__EXERCISE INPUT__
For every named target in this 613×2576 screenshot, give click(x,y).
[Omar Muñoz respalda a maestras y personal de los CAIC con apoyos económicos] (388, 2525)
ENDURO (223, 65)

...

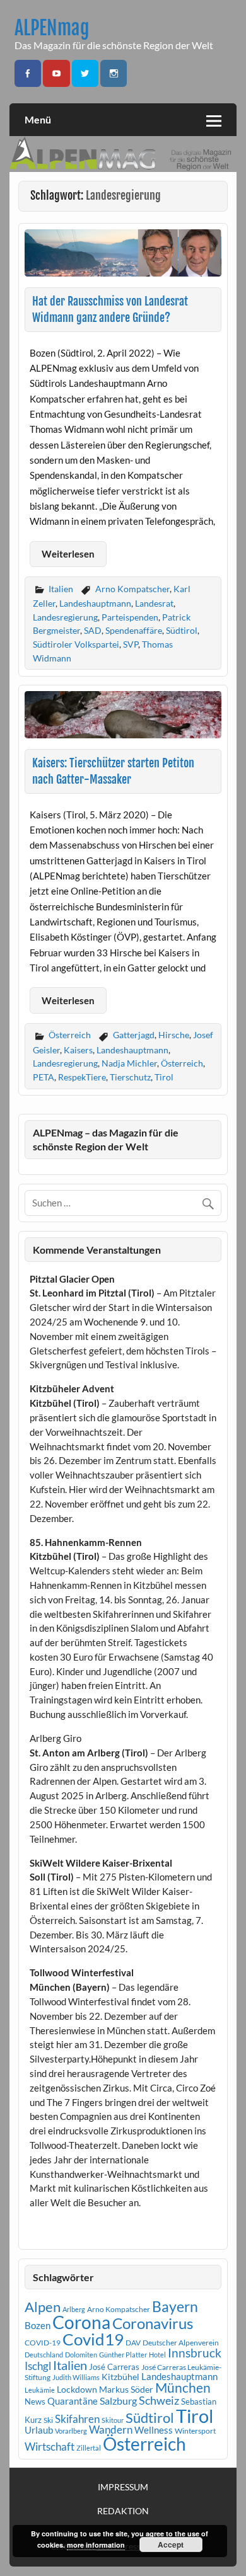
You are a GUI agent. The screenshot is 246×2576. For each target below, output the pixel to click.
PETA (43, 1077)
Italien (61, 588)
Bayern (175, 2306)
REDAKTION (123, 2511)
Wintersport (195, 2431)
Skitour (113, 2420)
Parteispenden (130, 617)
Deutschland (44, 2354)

__INSTRUCTIONS TO FOLLOW__
Above are records; repeat only the lines starting at the line with "You are a GUI" and ending at the line with "Deutschland (44, 2354)", exactly as they appear, both included.

__OUTPUT__
You are a GUI agent. The screenshot is 246×2576. For each target below, output the pixel to click.
PETA (43, 1077)
Italien (61, 588)
Bayern (175, 2306)
REDAKTION (123, 2511)
Wintersport (195, 2431)
Skitour (113, 2420)
Parteispenden (130, 617)
Deutschland (44, 2354)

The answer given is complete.